Following on in the same theme as my earlier post 'Are You Protected - Power Surges', we discuss in more detail the various circuit breakers that can be used in a simulator setting. Additionally, it is stressed that electricity can kill and a qualified electrician should be contacted prior to implementing anything suggested below.
LEFT: Selection of Eaton Memshield MCB circuit breakers.
My thanks to Dave Egkkman (flight simulator enthusiast based in the United Kingdom) who has written this article. I think the content adds considerably to my earlier post and I am grateful to Dave for writing and allowing it to be posted here.
Circuit Breakers and Fuses
It is a common misconception that fuses and circuit breakers are there for personnel protection. It is very important to understand that this is not the case.

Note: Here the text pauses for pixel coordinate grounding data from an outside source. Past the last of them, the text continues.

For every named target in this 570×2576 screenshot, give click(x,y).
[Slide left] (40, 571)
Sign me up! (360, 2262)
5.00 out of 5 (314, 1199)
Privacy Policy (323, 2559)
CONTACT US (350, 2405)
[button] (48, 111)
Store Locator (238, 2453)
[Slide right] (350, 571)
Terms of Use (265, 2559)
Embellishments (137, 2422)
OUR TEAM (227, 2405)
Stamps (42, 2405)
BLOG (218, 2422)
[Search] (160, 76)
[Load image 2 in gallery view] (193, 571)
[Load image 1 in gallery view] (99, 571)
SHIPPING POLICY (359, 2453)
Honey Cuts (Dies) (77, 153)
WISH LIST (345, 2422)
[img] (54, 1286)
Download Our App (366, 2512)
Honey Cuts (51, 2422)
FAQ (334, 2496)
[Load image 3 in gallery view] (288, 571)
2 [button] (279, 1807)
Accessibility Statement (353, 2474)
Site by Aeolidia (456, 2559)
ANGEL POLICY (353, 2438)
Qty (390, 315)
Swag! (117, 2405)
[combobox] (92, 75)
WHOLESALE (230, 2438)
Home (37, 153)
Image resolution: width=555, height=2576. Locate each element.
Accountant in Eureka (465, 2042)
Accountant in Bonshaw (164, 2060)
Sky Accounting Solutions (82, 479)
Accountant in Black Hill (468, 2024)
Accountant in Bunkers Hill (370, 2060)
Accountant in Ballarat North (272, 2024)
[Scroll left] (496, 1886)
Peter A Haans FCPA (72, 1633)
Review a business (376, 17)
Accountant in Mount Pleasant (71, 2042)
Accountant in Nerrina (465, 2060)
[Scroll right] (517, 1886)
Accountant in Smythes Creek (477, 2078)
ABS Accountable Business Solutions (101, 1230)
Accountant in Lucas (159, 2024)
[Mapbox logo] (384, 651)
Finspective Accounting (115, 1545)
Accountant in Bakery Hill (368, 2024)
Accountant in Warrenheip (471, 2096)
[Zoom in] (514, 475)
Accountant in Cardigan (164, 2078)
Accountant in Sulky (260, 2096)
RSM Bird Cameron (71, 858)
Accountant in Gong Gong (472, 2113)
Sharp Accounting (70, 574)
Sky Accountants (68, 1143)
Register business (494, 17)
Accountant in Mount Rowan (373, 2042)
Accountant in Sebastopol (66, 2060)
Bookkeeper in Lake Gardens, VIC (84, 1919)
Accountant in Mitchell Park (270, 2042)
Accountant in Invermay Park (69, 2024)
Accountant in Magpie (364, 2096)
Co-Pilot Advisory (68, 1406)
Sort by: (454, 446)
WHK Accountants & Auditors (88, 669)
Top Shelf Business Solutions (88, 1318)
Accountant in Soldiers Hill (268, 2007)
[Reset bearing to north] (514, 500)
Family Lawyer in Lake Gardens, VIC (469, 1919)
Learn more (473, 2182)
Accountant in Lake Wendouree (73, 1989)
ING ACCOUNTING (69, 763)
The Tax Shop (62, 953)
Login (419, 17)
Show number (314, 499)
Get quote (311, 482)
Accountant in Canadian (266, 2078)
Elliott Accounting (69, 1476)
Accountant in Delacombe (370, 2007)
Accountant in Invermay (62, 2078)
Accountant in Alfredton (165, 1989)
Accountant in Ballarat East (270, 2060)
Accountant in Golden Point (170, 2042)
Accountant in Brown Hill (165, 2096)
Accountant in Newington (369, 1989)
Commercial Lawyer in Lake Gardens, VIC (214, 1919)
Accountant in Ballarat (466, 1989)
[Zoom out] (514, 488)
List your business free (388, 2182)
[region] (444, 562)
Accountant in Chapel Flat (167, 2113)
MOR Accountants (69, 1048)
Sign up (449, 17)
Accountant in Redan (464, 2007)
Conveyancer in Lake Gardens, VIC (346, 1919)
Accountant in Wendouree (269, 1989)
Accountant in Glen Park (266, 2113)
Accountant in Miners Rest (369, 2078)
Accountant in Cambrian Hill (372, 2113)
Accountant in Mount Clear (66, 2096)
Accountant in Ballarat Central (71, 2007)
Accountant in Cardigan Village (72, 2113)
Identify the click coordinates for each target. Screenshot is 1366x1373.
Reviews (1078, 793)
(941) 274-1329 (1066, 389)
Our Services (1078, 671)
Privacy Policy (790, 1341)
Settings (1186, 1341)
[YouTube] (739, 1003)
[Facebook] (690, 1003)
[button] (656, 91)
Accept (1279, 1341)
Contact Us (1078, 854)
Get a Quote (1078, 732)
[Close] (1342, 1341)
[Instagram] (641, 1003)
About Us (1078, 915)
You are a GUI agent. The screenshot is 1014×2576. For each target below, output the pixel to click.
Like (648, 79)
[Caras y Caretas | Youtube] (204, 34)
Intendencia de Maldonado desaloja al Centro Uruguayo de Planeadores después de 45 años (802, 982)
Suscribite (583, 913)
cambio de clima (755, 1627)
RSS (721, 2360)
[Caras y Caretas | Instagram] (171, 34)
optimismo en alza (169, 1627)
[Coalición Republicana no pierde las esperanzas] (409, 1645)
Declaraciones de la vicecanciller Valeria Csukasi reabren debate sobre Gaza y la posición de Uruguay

It can take as little as 0.03A to kill a human being, that’s 30mA! So, if you have a circuit protected by a 30A fuse/circuit breaker, it will allow 1000 times more current to flow than it takes to kill, before it breaks the circuit and stops the current flow.
Fuses and circuit breakers (protective devices) are there to protect the cabling in an electrical circuit from damage by overload. This is achieved by installing a suitably rated circuit breaker at the beginning of a circuit. The rating of the protective device will be calculated to protect the lowest rated cable in the circuit, by stopping the flow of current in an overload situation before the current flow exceeds the current rating of the cable.
A common scenario in the UK is the use of 13A fuses in plugs. In domestic plugs in UK, the plug can take a variety of fuses rated from 1A to 13A. Often loose plugs are supplied fitted with a 13A fuse or, if a fuse ‘blows’ the user will commonly fit a 13A fuse as a replacement. However, if the appliance is a lamp standard, the cable from the plug to the electrical appliance could be rated at 6A or less.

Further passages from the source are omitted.